§ **Brief**
Print each record below exactly as it appears.

(Dataset records)
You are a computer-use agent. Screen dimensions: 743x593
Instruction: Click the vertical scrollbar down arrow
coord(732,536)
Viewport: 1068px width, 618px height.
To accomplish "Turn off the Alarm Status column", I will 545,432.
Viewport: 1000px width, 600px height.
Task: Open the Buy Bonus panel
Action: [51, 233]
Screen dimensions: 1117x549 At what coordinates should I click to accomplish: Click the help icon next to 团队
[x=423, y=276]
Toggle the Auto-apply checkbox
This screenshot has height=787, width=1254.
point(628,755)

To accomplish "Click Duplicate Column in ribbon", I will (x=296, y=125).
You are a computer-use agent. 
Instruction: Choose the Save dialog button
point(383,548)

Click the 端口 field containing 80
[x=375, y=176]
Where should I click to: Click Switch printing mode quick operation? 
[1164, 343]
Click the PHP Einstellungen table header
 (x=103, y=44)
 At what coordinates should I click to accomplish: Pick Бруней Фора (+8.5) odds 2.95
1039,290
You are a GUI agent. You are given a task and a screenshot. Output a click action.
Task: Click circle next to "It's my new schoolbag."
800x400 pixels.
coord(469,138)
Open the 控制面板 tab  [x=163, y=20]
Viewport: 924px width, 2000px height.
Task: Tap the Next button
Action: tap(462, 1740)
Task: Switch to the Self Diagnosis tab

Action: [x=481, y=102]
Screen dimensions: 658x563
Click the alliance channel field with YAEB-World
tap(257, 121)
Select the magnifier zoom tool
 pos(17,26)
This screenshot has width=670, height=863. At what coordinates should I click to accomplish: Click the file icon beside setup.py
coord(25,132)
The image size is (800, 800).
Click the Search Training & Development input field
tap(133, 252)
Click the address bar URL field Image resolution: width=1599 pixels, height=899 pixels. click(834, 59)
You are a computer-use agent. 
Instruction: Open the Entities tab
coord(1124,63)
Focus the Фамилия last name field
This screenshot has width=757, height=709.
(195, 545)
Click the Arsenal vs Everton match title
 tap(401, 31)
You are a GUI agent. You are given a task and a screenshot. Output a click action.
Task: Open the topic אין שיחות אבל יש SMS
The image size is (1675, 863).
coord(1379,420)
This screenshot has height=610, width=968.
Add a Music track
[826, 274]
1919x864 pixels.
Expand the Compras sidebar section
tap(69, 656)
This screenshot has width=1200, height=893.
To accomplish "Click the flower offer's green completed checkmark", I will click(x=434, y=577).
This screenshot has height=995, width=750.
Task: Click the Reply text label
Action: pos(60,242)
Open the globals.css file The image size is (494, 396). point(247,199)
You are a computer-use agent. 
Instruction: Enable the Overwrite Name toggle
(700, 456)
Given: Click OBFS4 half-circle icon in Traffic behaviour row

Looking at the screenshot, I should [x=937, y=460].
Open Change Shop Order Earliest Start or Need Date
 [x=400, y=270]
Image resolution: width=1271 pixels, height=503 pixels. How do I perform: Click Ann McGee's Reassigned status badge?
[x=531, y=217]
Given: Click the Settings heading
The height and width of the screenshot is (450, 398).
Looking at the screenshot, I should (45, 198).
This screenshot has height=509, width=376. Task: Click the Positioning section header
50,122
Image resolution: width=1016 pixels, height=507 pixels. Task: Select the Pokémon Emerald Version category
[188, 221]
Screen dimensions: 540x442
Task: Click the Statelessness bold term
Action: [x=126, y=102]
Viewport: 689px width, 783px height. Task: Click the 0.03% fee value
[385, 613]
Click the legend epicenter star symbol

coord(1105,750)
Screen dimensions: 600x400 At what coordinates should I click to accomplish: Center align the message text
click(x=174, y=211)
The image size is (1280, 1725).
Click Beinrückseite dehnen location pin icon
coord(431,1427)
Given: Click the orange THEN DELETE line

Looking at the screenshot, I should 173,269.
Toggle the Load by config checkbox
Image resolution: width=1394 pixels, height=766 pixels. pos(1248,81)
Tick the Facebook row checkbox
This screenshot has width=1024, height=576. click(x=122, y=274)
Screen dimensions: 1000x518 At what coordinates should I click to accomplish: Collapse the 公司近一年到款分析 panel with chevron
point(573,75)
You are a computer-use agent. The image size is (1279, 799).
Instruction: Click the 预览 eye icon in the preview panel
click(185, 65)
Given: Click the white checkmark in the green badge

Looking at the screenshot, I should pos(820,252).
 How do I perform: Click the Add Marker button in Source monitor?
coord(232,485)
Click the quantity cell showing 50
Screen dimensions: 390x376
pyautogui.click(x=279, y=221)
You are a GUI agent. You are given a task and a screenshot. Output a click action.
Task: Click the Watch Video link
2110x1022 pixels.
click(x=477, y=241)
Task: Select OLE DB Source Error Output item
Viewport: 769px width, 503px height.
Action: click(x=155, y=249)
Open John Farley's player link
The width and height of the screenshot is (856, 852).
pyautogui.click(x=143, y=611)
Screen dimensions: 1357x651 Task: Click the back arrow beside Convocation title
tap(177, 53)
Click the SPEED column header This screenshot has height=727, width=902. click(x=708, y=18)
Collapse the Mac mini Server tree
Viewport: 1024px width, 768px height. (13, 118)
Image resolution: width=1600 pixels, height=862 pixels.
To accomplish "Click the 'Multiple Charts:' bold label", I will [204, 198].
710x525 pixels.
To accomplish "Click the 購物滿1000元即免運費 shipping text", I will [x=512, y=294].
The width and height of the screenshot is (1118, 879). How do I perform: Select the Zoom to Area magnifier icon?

§ **Result of the task**
You are a computer-use agent. Screen dimensions: 743x593
Instruction: Click the vertical scrollbar down arrow
coord(732,536)
Viewport: 1068px width, 618px height.
To accomplish "Turn off the Alarm Status column", I will 545,432.
Viewport: 1000px width, 600px height.
Task: Open the Buy Bonus panel
Action: [51, 233]
Screen dimensions: 1117x549 At what coordinates should I click to accomplish: Click the help icon next to 团队
[x=423, y=276]
Toggle the Auto-apply checkbox
This screenshot has height=787, width=1254.
point(628,755)

To accomplish "Click Duplicate Column in ribbon", I will (x=296, y=125).
You are a computer-use agent. 
Instruction: Choose the Save dialog button
point(383,548)

Click the 端口 field containing 80
[x=375, y=176]
Where should I click to: Click Switch printing mode quick operation? 
[1164, 343]
Click the PHP Einstellungen table header
 (x=103, y=44)
 At what coordinates should I click to accomplish: Pick Бруней Фора (+8.5) odds 2.95
1039,290
You are a GUI agent. You are given a task and a screenshot. Output a click action.
Task: Click circle next to "It's my new schoolbag."
800x400 pixels.
coord(469,138)
Open the 控制面板 tab  [x=163, y=20]
Viewport: 924px width, 2000px height.
Task: Tap the Next button
Action: tap(462, 1740)
Task: Switch to the Self Diagnosis tab

Action: [x=481, y=102]
Screen dimensions: 658x563
Click the alliance channel field with YAEB-World
tap(257, 121)
Select the magnifier zoom tool
 pos(17,26)
This screenshot has width=670, height=863. At what coordinates should I click to accomplish: Click the file icon beside setup.py
coord(25,132)
The image size is (800, 800).
Click the Search Training & Development input field
tap(133, 252)
Click the address bar URL field Image resolution: width=1599 pixels, height=899 pixels. click(834, 59)
You are a computer-use agent. 
Instruction: Open the Entities tab
coord(1124,63)
Focus the Фамилия last name field
This screenshot has width=757, height=709.
(195, 545)
Click the Arsenal vs Everton match title
 tap(401, 31)
You are a GUI agent. You are given a task and a screenshot. Output a click action.
Task: Open the topic אין שיחות אבל יש SMS
The image size is (1675, 863).
coord(1379,420)
This screenshot has height=610, width=968.
Add a Music track
[826, 274]
1919x864 pixels.
Expand the Compras sidebar section
tap(69, 656)
This screenshot has width=1200, height=893.
To accomplish "Click the flower offer's green completed checkmark", I will click(x=434, y=577).
This screenshot has height=995, width=750.
Task: Click the Reply text label
Action: pos(60,242)
Open the globals.css file The image size is (494, 396). point(247,199)
You are a computer-use agent. 
Instruction: Enable the Overwrite Name toggle
(700, 456)
Given: Click OBFS4 half-circle icon in Traffic behaviour row

Looking at the screenshot, I should [x=937, y=460].
Open Change Shop Order Earliest Start or Need Date
 [x=400, y=270]
Image resolution: width=1271 pixels, height=503 pixels. How do I perform: Click Ann McGee's Reassigned status badge?
[x=531, y=217]
Given: Click the Settings heading
The height and width of the screenshot is (450, 398).
Looking at the screenshot, I should (45, 198).
This screenshot has height=509, width=376. Task: Click the Positioning section header
50,122
Image resolution: width=1016 pixels, height=507 pixels. Task: Select the Pokémon Emerald Version category
[188, 221]
Screen dimensions: 540x442
Task: Click the Statelessness bold term
Action: [x=126, y=102]
Viewport: 689px width, 783px height. Task: Click the 0.03% fee value
[385, 613]
Click the legend epicenter star symbol

coord(1105,750)
Screen dimensions: 600x400 At what coordinates should I click to accomplish: Center align the message text
click(x=174, y=211)
The image size is (1280, 1725).
Click Beinrückseite dehnen location pin icon
coord(431,1427)
Given: Click the orange THEN DELETE line

Looking at the screenshot, I should 173,269.
Toggle the Load by config checkbox
Image resolution: width=1394 pixels, height=766 pixels. pos(1248,81)
Tick the Facebook row checkbox
This screenshot has width=1024, height=576. click(x=122, y=274)
Screen dimensions: 1000x518 At what coordinates should I click to accomplish: Collapse the 公司近一年到款分析 panel with chevron
point(573,75)
You are a computer-use agent. The image size is (1279, 799).
Instruction: Click the 预览 eye icon in the preview panel
click(185, 65)
Given: Click the white checkmark in the green badge

Looking at the screenshot, I should pos(820,252).
 How do I perform: Click the Add Marker button in Source monitor?
coord(232,485)
Click the quantity cell showing 50
Screen dimensions: 390x376
pyautogui.click(x=279, y=221)
You are a GUI agent. You are given a task and a screenshot. Output a click action.
Task: Click the Watch Video link
2110x1022 pixels.
click(x=477, y=241)
Task: Select OLE DB Source Error Output item
Viewport: 769px width, 503px height.
Action: click(x=155, y=249)
Open John Farley's player link
The width and height of the screenshot is (856, 852).
pyautogui.click(x=143, y=611)
Screen dimensions: 1357x651 Task: Click the back arrow beside Convocation title
tap(177, 53)
Click the SPEED column header This screenshot has height=727, width=902. click(x=708, y=18)
Collapse the Mac mini Server tree
Viewport: 1024px width, 768px height. (13, 118)
Image resolution: width=1600 pixels, height=862 pixels.
To accomplish "Click the 'Multiple Charts:' bold label", I will [204, 198].
710x525 pixels.
To accomplish "Click the 購物滿1000元即免運費 shipping text", I will [x=512, y=294].
The width and height of the screenshot is (1118, 879). How do I perform: Select the Zoom to Area magnifier icon?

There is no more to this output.